Problem to solve = The answer must be an exact copy of the lines from the one with "You are a GUI" through the final line of the records below, with no pictures.

### Data shown ###

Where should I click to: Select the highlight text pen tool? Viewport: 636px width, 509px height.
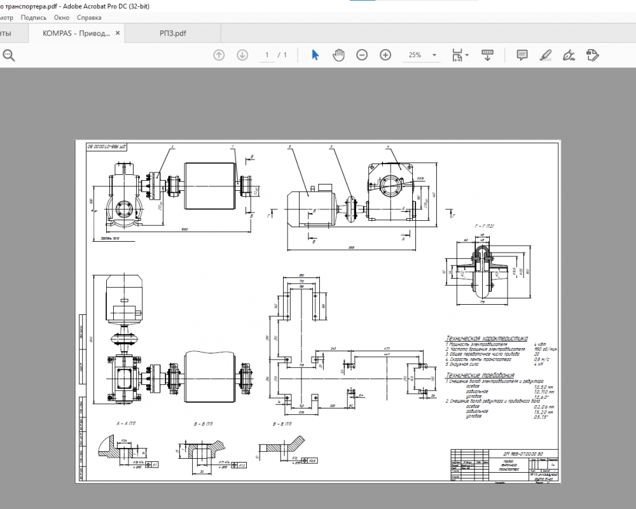pyautogui.click(x=545, y=55)
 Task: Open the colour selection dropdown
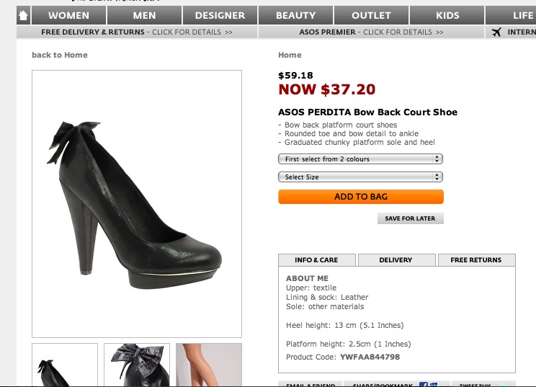tap(360, 159)
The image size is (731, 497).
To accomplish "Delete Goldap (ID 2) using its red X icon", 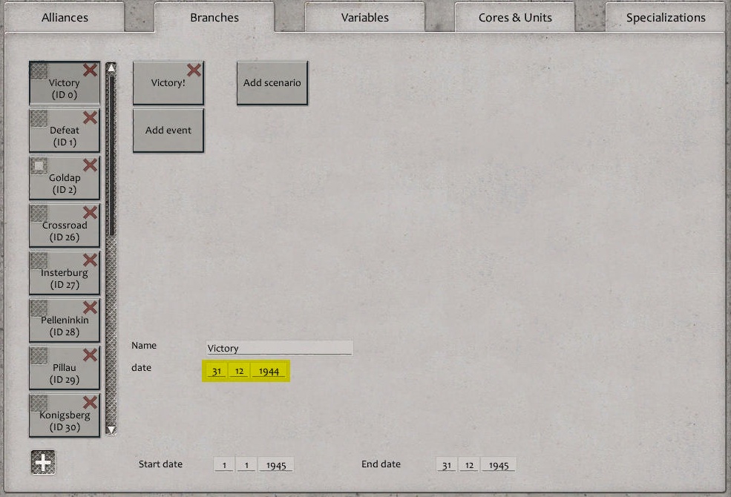I will 90,165.
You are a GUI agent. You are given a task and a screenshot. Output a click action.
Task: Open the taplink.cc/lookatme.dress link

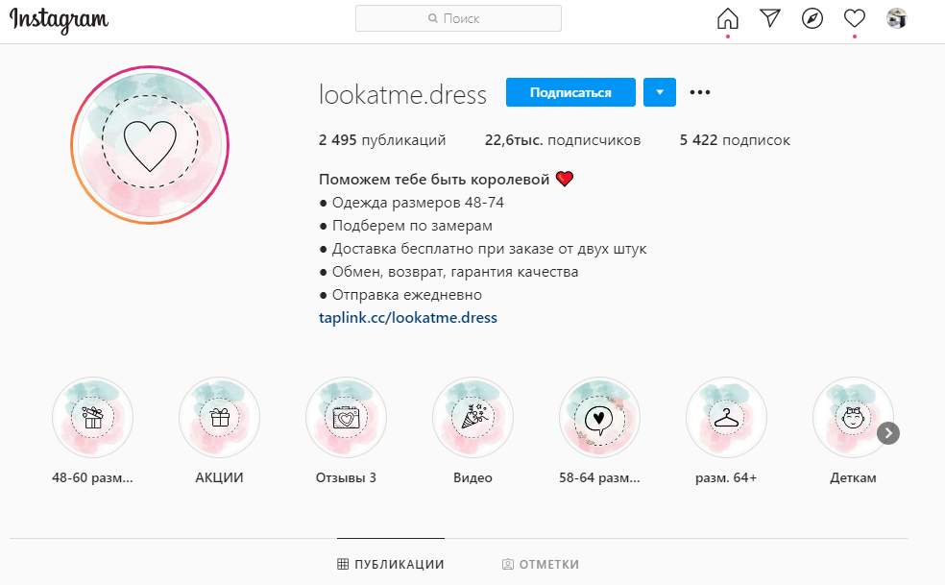pos(407,317)
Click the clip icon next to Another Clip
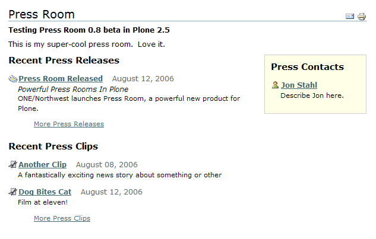Screen dimensions: 376x239 click(x=13, y=165)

###

Expected answer =
You are a GUI agent. You are given a task and a screenshot. Output a click action.
Task: Open the taplink.cc/lookatme.dress link

pos(407,317)
Click the clip icon next to Another Clip
Screen dimensions: 376x239 click(x=13, y=165)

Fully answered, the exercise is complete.